4. Do Include a Headshot
Make sure you include a current, professional-looking headshot. Let’s emphasize that again: a CURRENT headshot, one that looks like you look today, and one that is professionally done. It’s incredible how common it apparently is for actors to send out headshots that don’t look anything like them anymore. If you’ve bulked up, dropped a lot of weight, radically changed your hairstyle or color – or aged several years – it’s time for new headshots. There’s nothing sadder than one of those misty-looking, Vaseline-lensed 20-year-old headshots. And you’re setting yourself up for failure if you get called in based on a certain look in your headshot that has changed. That’s a quick way to cause frustration in a CD, agent, or director, and you don’t want that.
5. Let Them Know Where You Are
The beauty of email and the internet is of course that we can contact anyone anywhere. However, it can lead to some confusion too if you aren’t clear about where you are physically. If you’re local to where the agent or CD is, let them know. If you are nearby and can and do travel to auditions in that city, let them know that too. Same if you’re planning to move there. This doesn’t have to be a life story; just a quick”Hi, I’m an NYC-based actor…” or “I’m planning a move to L.A. in the next few months…”
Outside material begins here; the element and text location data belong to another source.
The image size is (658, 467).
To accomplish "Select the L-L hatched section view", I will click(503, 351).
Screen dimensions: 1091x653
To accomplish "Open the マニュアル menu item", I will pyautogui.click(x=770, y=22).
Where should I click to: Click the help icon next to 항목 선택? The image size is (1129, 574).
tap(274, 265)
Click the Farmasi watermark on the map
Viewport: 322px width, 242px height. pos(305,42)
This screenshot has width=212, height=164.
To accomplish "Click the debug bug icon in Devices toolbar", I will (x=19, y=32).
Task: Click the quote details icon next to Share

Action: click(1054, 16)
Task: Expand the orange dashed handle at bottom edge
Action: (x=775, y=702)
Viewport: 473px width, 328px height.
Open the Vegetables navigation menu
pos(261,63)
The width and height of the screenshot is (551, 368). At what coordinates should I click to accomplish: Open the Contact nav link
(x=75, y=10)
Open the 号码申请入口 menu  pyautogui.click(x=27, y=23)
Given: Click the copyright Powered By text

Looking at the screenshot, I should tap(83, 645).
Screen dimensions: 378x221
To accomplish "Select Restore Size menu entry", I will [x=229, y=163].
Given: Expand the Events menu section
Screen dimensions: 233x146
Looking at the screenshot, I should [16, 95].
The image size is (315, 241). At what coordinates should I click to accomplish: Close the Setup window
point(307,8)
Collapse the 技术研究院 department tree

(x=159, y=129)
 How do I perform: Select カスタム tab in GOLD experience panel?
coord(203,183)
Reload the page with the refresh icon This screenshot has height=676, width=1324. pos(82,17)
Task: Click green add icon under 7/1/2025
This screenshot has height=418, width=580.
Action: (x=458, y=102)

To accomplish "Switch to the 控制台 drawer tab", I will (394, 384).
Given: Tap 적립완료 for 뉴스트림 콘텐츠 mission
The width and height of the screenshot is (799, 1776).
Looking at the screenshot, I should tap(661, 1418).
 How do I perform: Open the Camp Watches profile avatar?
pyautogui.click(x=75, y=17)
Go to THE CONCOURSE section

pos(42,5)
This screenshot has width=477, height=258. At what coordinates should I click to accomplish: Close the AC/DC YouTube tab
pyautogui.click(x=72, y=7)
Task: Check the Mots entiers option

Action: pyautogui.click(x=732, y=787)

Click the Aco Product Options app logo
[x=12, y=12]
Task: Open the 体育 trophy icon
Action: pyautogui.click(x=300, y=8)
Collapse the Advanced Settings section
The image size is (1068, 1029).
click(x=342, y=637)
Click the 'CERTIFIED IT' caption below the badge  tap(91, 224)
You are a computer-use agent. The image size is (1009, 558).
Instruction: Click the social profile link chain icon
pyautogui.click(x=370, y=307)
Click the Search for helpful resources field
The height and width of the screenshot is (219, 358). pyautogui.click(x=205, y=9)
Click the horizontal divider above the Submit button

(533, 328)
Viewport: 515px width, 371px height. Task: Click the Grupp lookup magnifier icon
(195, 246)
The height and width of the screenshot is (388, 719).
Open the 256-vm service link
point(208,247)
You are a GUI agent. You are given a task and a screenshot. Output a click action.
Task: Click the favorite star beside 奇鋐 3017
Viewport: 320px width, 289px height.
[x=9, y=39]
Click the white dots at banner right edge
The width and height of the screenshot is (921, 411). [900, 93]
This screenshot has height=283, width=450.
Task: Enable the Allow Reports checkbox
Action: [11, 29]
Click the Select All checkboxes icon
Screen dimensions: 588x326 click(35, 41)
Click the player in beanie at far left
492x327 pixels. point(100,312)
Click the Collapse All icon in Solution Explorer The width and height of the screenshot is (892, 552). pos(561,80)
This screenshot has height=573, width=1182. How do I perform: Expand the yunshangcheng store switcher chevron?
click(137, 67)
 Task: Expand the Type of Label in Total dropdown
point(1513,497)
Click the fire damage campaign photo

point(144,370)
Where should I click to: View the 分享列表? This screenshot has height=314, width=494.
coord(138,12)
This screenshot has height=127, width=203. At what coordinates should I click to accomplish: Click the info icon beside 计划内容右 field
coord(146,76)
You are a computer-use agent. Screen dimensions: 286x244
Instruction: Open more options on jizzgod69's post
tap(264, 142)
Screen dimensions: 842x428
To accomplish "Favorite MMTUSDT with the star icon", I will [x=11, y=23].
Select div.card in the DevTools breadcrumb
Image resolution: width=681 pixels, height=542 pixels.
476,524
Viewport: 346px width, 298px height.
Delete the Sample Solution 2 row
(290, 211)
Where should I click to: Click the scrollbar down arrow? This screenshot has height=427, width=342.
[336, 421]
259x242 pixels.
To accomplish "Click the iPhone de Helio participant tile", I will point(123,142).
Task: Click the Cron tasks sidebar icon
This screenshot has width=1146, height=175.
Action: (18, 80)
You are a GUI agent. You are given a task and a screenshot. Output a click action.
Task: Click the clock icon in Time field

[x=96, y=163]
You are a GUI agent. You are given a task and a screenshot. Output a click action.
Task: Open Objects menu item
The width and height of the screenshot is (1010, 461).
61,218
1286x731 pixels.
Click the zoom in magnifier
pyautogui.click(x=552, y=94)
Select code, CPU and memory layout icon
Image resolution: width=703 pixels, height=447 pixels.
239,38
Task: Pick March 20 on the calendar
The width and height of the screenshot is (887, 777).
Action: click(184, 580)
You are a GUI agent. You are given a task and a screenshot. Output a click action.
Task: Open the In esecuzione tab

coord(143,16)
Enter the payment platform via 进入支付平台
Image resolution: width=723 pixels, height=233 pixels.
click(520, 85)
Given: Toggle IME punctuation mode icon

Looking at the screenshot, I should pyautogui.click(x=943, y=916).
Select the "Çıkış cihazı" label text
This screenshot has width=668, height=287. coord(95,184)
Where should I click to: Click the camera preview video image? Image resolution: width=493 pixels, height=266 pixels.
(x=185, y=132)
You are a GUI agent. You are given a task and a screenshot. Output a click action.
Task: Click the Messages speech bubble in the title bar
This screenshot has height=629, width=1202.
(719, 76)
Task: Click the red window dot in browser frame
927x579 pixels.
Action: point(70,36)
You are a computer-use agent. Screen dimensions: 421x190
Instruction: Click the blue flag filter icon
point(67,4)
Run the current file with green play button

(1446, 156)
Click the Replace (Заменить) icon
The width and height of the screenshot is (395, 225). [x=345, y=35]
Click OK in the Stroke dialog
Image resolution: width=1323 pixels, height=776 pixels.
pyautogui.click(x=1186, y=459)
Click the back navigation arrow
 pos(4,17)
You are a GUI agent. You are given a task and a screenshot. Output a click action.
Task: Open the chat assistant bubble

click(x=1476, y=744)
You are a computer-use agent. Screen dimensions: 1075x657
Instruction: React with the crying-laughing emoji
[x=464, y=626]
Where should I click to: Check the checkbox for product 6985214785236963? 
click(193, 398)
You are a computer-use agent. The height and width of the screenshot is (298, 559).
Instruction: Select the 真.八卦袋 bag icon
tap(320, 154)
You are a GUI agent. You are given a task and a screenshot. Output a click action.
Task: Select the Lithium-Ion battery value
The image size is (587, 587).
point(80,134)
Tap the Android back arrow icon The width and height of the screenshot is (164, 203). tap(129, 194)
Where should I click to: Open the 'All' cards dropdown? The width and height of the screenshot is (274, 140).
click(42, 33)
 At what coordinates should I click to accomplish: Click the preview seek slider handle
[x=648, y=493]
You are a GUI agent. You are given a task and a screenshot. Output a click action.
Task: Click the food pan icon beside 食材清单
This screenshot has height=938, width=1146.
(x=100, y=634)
6. Let Them Know Who You Are
It’s kind of sad how television and movies have ruined our view of casting directors and agents. Oftentimes actors think that all agents are Ari Gold, just completely soulless bastards who scream into the phone all day and go to glamorous parties every night. We also have a tendency to place these people on weird pedestals and elevate them above us. Keep in mind that most CDs and agents are also in love with acting. These are people, just like you, who also have a passion for this stuff, generally speaking. They also fell in love with films, theater and acting just like we did, and that’s why they go to work every day, because of that love. In any introductory letter, you should take a few lines to explain what you are passionate about, why you are in this business, what you love about it, and what drives you. Nobody wants to get involved with an actor who isn’t in it for the long haul, or one who doesn’t have the motivation and the drive to get out there every day and hit every audition, and who will give every role everything they’ve got. True industry professionals want to work with people who are just as passionate as them, just as willing to do the hard work. They want the actor willing to do what it takes to get better, the actor who is constantly involved in classes, workshops, and passion projects. This is your moment to let them know what your passion is, and to demonstrate why that makes you an indispensable ally to them. Show them what makes you light up!
And please, please don’t forget about spellcheck!